Gov 2.0 Roundup: Week of February 25, 2011

The Veterans Administration takes steps toward an open source approach for patient records management, city government officials in Florida devise a unique way to protect the city’s IT infrastructure from hurricanes, TileMap offers government agencies a cost-effective custom mapping solution, and the Army studies the benefits of smartphones in the field, all in this week’s version of the Gov 2.0 Roundup.

—Last week, the Veteran’s Administration kicked off a project that is aimed at making its patient records management system more modern, a move that is likely to have positive implications for public and private healthcare systems. The VA is taking a phased approach to move its current Veterans Health Information Systems and Technology Architecture (or VistA) to an open source platform. founder and VA consultant Craig Newmark says the move is a “really big deal, novel in government, which might also improve the health record systems we all use. This could become the basis of a jointly developed health records platform.

—Talk about making the most of what you have! When hurricanes threatened the City Hall in Alamonte Springs, Florida, government officials looked around for a hurricane-proof structure in which to relocate the city’s IT infrastructure. And they found it—within the 8-inch thick concrete walls of one of the city’s decommissioned water tanks. After a very busy hurricane season in 2004, city government officials mapped out a multi-year plan that included retrofitting the structure and equipping it with full electrical and networking capabilities. Referred to as “The Dome”, the once-abandoned water tank now houses the city’s server room/data center, administrative offices, and a few IT staffers.

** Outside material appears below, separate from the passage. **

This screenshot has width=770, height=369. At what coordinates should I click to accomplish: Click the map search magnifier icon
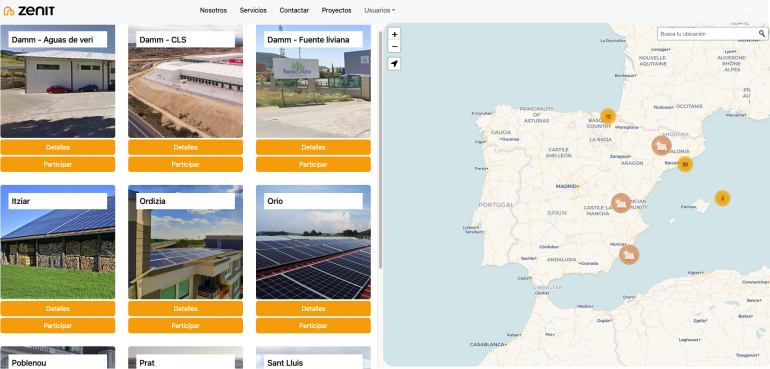[x=762, y=34]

—Creating custom maps—versus customizing a Google Map with annotations or locations—can be an expensive and time-consuming process for businesses and government agencies. However, with the launch of a recent open source map making app, custom map making just got a little easier and more affordable. Called TileMill, this open source map design studio allows web developers to quickly and easily create custom maps and geospatial web services. TileMill requires only minimal programming capabilities in order to use it, yet still offers a robust feature set. The software is anticipated to help agencies meet open government initiative guidelines, as it will allow agencies and vendors to more easily display data in a way that the public can understand.

—The next Army-issued piece of equipment that some soldiers may be taking into the field just might be a smartphone. According to the Army’s Capabilities Integration Center’s Lt. Gen. Michael Vane, what started out as a plan to deliver education and training materials via smartphones quickly showed opportunities for operational uses. While Vane said that the idea of a smartphone for every soldier is not something the service was “ready to commit to,” he didn’t completely rule it out, saying that the outcomes of pilot programs currently in progress would ultimately guide decisions.